From the data below, restate every line word for word.

» **TASK DATA**:
BEGIN

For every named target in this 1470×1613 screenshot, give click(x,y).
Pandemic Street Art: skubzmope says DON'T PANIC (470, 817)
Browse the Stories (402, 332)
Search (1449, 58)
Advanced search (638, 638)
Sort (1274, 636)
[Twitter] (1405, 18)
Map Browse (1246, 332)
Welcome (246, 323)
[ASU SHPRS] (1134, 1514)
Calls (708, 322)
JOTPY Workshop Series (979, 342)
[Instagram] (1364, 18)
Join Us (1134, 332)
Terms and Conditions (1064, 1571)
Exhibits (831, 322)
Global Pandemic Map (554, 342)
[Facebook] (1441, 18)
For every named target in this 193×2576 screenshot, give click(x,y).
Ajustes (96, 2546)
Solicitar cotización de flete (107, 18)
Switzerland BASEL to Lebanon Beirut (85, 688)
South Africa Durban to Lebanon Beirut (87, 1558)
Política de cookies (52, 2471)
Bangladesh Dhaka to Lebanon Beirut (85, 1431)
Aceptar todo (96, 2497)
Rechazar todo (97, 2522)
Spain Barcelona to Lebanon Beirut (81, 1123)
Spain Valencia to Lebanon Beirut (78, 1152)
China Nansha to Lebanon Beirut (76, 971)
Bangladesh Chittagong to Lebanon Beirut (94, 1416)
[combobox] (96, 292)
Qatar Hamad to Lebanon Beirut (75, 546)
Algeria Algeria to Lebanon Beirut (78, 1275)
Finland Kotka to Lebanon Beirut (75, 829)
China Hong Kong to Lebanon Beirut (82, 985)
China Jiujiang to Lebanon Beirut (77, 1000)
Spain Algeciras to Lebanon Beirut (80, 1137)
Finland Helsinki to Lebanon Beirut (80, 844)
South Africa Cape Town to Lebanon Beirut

END

» **TASK RESULT**:
For every named target in this 1470×1613 screenshot, give click(x,y).
Pandemic Street Art: skubzmope says DON'T PANIC (470, 817)
Browse the Stories (402, 332)
Search (1449, 58)
Advanced search (638, 638)
Sort (1274, 636)
[Twitter] (1405, 18)
Map Browse (1246, 332)
Welcome (246, 323)
[ASU SHPRS] (1134, 1514)
Calls (708, 322)
JOTPY Workshop Series (979, 342)
[Instagram] (1364, 18)
Join Us (1134, 332)
Terms and Conditions (1064, 1571)
Exhibits (831, 322)
Global Pandemic Map (554, 342)
[Facebook] (1441, 18)
For every named target in this 193×2576 screenshot, give click(x,y).
Ajustes (96, 2546)
Solicitar cotización de flete (107, 18)
Switzerland BASEL to Lebanon Beirut (85, 688)
South Africa Durban to Lebanon Beirut (87, 1558)
Política de cookies (52, 2471)
Bangladesh Dhaka to Lebanon Beirut (85, 1431)
Aceptar todo (96, 2497)
Rechazar todo (97, 2522)
Spain Barcelona to Lebanon Beirut (81, 1123)
Spain Valencia to Lebanon Beirut (78, 1152)
China Nansha to Lebanon Beirut (76, 971)
Bangladesh Chittagong to Lebanon Beirut (94, 1416)
[combobox] (96, 292)
Qatar Hamad to Lebanon Beirut (75, 546)
Algeria Algeria to Lebanon Beirut (78, 1275)
Finland Kotka to Lebanon Beirut (75, 829)
China Hong Kong to Lebanon Beirut (82, 985)
China Jiujiang to Lebanon Beirut (77, 1000)
Spain Algeciras to Lebanon Beirut (80, 1137)
Finland Helsinki to Lebanon Beirut (80, 844)
South Africa Cape Town to Lebanon Beirut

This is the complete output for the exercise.